It has been reported that through the Solana Status Twitter account last Wednesday, the Solana Foundation pointed the finger at Slope, stating that “it appears affected addresses were at one point created, imported, or used in Slope mobile wallet applications.”
However, Solana co-founder Anatoly Yakovenko also linked Slope wallets to the hack in his own personal Twitter account. He advised users to regenerate a seed phrase from a service other than Slope as soon as they can. He also told an affected user to “Start practicing the cold/hot wallet separation.”
The report said that the Solana-based wallet exploits first surfaced last Tuesday after the community began reporting that their crypto wallets were being drained of their Solana (SOL) and other tokens. It is estimated that around $8 million in crypto was stolen from nearly 8,000 wallets. Through its investigation, the Solana Foundation determined that the private keys for each of the wallets compromised in the exploit were “inadvertently transmitted to an application monitoring service” such as Slope.
Likewise, it added that there was no evidence to suggest the Solana protocol or its cryptography was at risk from the attack. Some reports abound that Slope may have logged user seed phrases on its centralized servers. The servers could have been compromised and leaked seed phrases, which a hacker could use to execute transactions.
Earlier reports of the attack on the day said that users of Slope and Phantom hot wallets were being targeted, leading many to believe there could be a broader issue with the Solana protocol. A further analysis shared by Solana’s head of communications Austin Fedora found that the problem was isolated to just hot wallets.
Fedora said that while 60% of the victims of the attack were Phantom users, those affected did not generate their seed phrase using Phantom.
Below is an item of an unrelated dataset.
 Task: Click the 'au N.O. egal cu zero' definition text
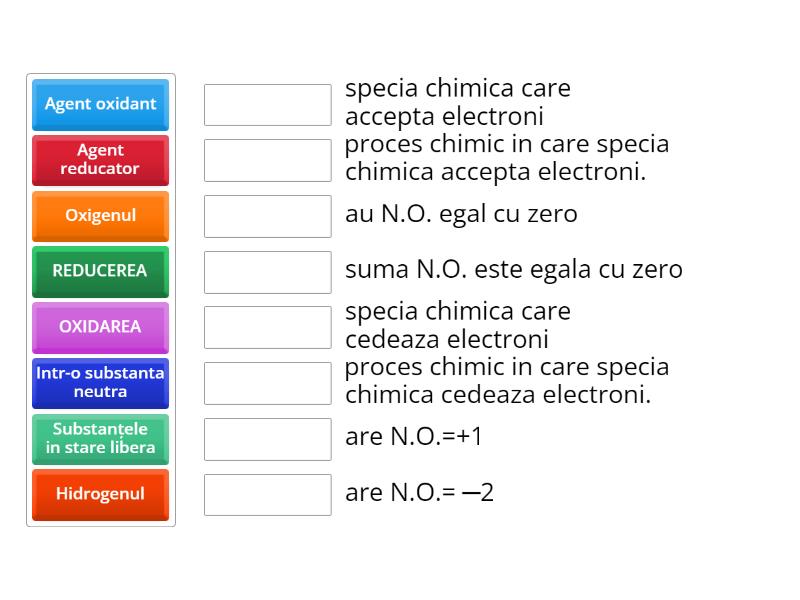pos(461,214)
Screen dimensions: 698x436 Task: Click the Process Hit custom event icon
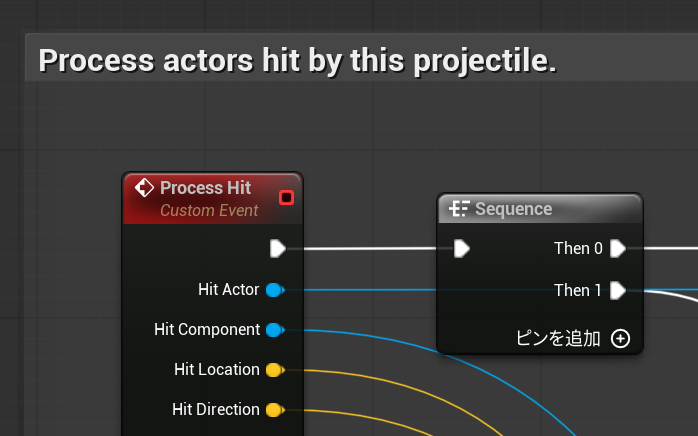coord(144,188)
Slope issued a statement addressing the status of its ongoing investigation into the incident last Wednesday, confirming that “A cohort of Slope wallets were compromised in the breach,” including some belonging to its own staff.
Thus, the team urged users of Slope wallets to generate a new unique seed phrase and transfer all funds to it rather than keeping any funds on old wallets which could still be exploited later on. The Phantom team stepped up the warning by advising users to move their assets to a new non-Slope wallet.